Declaración sobre Guinea

CONSEJO DE SANTO DOMINGO- Trabajando por un mundo más seguro y más justo, 26-27 de noviembre de 2001

 

Original: francés

Las condiciones en las cuales se organizó el referéndum constitucional del 11 de noviembre de 2001 por parte de Lansana Conté hacen parte de la declinación política que reina en Guinea desde hace más de 12 años. Al manipular la Constitución en beneficio personal, el general Conté ha demostrado su desprecio por los reglamentos previstos en los textos como también en las instituciones de la República, especialmente la Asamblea Nacional. En ningún momento se hizo llegar a ésta última el proyecto de revisión de la Constitución, como se estipula en el artículo 91 de la Constitución del 23 de diciembre de 1990.
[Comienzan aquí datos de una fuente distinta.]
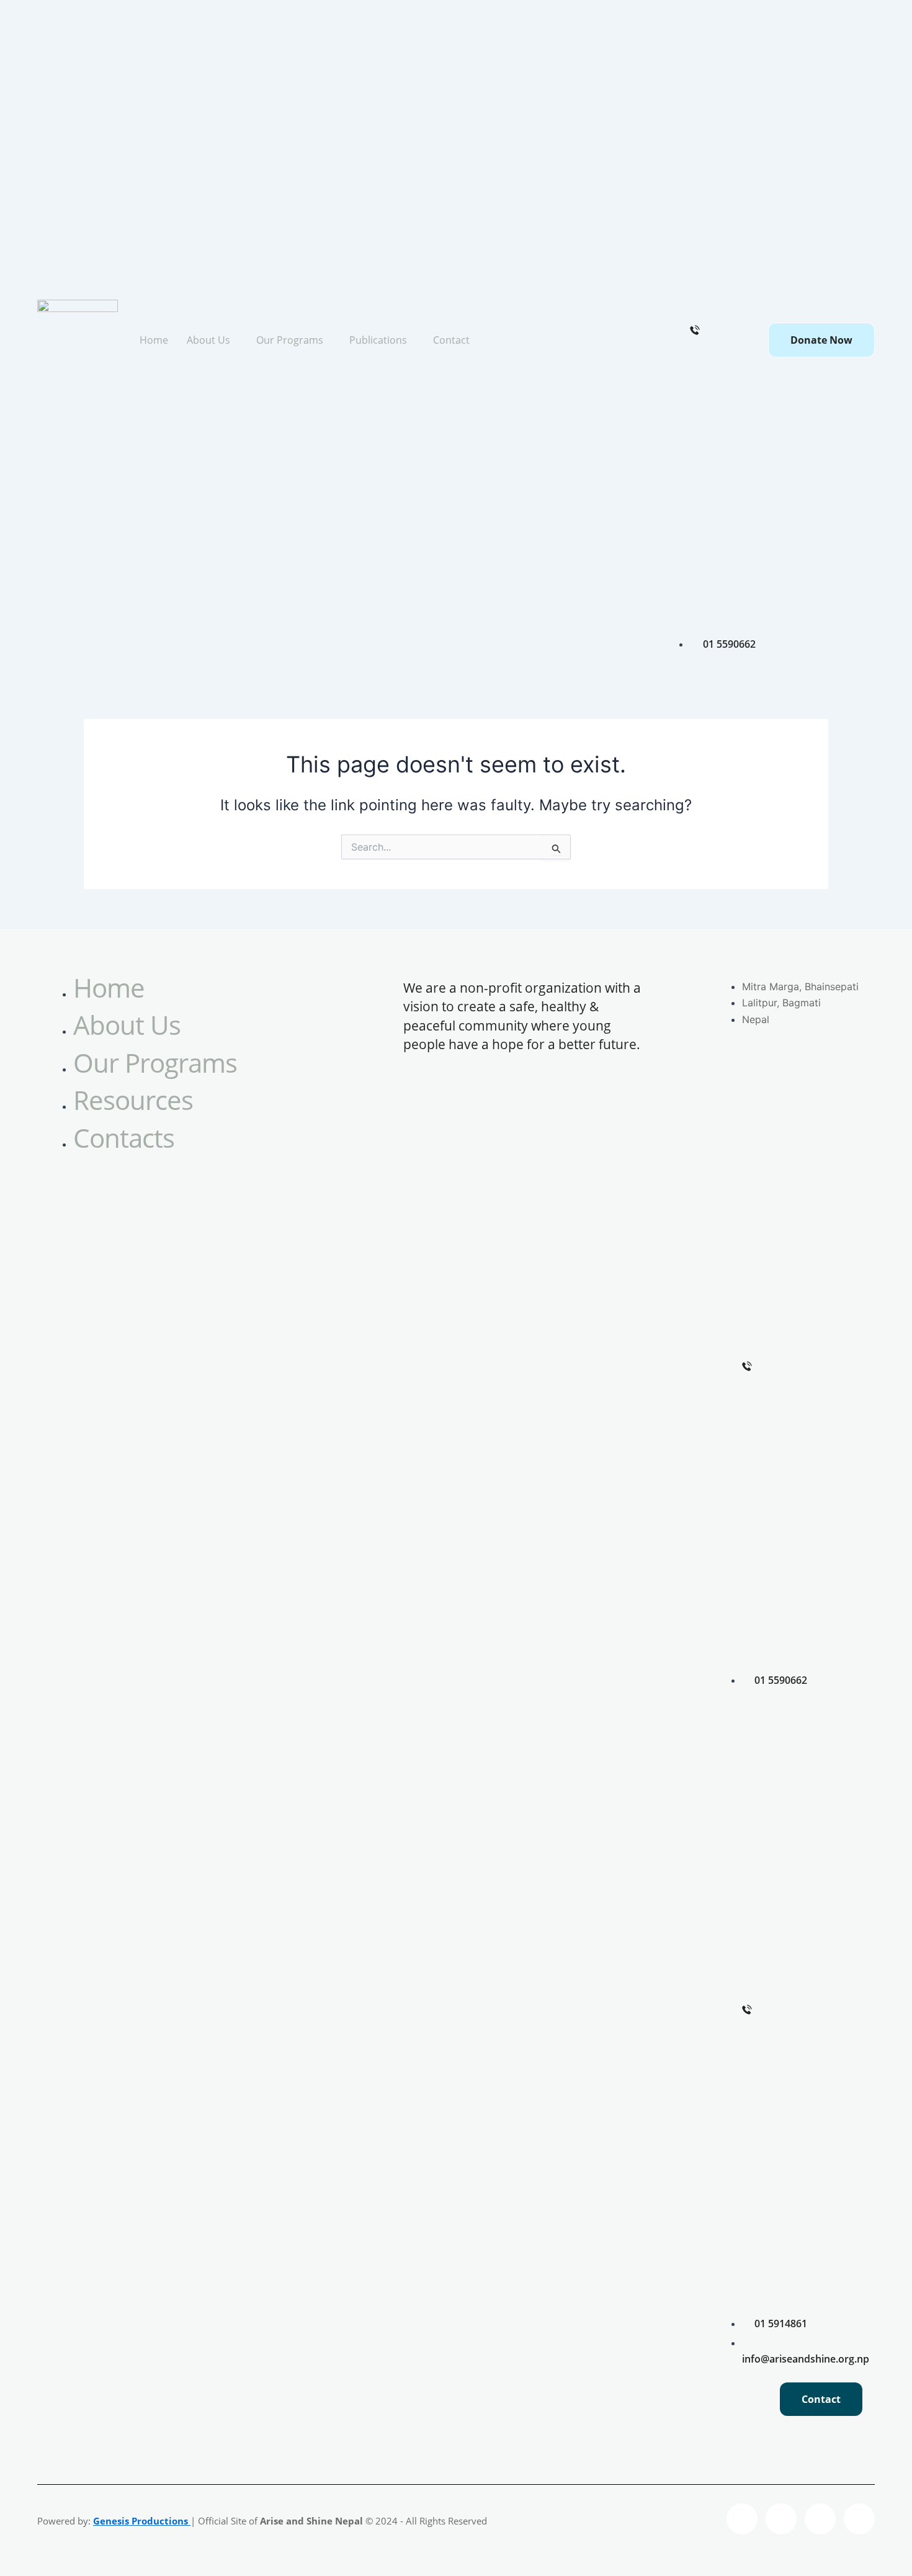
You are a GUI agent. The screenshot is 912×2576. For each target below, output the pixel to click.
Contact (451, 340)
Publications (378, 340)
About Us (208, 340)
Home (154, 340)
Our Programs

Pero, sobre todo, es el contenido mismo de la revisión de la Constitución sometida a referéndum el que es fuente de serios peligros para la estabilidad del país. Al suprimir toda cláusula sobre la limitación del período presidencial (anteriormente dos, cada uno de cinco años), prolongando de cinco a siete años la duración del mandato presidencial y suprimiendo todo límite de edad (70 años anteriormente), el general Conté establece simplemente un dispositivo para perpetuar su poder. Al no inscribirlo formalmente en la Constitución, se arroga de hecho la posibilidad de instaurar una presidencia de por vida.

La cadena de irregularidades que ha rodeado la preparación, el desarrollo y los resultados del referéndum constitucional, no deja de recordar las farsas electorales a las cuales han dado lugar, desde 1993, los escrutinios presidenciales y legislativos. En tanto que en opinión de todos los observadores extranjeros, y especialmente de miles de diplomáticos, la participación electoral casi no ha sobrepasado el 10 por ciento (habiendo la oposición unida llamado al boicot del escrutinio), el Ministro del Interior no ha dudado en anunciar una cifra increíble del 87 por ciento, digna de los votos que solían tener lugar en la antigua Unión Soviética. Mejor aún, en lo que bien merece llamarse una mascarada, el ‘sí’ habría ganado, siempre según las autoridades guineanas, con un 98 por ciento! Tal montaje sería irrisorio si no demostrara una polarización política, económica y social cada vez más exacerbada en Guinea. Si la comunidad internacional no se mantiene alerta y reacciona rápidamente ante este tipo de bajeza, el país se verá expuesto a sucesos muy graves capaces de provocar el caos en toda la región occidental del Africa.

Evidentemente, Lansana Conté no respeta las reglas más elementales de la democracia. Los peores fraudes electorales se conjugan, desde 1992, con una personalización del poder que hace abstracción de todos los principios de equilibrio y de separación de poderes. El actual presidente de la Asamblea Nacional, a pesar de ser del partido de Conté, se ha esmerado por lograr una transparencia del trabajo parlamentario. A través del mal funcionamiento del aparato del Estado (ilustrado, entre otras cosas, por el ejercicio cumulativo de las funciones de Primer Ministro y de Presidente de la Corte Suprema, es decir, la instancia más alta de la institución judicial), toda la gestión del país se encuentra hoy en caos. El nepotismo y el clientelismo en la administración compiten con la corrupción, que es rampante en todas las esferas de la vida administrativa y económica del país. Al mismo tiempo, la miseria no cesa de ganar terreno, y los dejados de lado a causa del caos, podrían verse tentados un día u otro a sublevarse contra el poder.

Contraramiente a lo que algunos bien intencionados pudieran pensar, Guinea se encuentra hoy día en la situación en que se encontraban Liberia y Sierra Leona en la víspera de la guerra civil. La acumulación de las frustraciones de la arrolladora mayoría de guineanos, su sentimiento de ser excluídos en su propio país, la represión que sufren constantemente (el respeto de las libertades públicas depende solamente de que se hayan consagrado en la Constitución), son elementos que hacen temer lo peor para el país.

Para la opinión internacional, y africana en particular, Guinea evoca un país aparte que no conoce el pluralismo más que de nombre, y donde los ciudadanos están sometidos a un jefe de Estado que, bajo una apariencia de magnanimidad, ha erigido la represión como sistema de gobierno (sirva como testimonio, el encarcelamiento arbitrario, durante más de dos años y medio, del jefe de la oposición, Alpha Condé), y que gobierna sin la menor preocupación por las reacciones del exterior.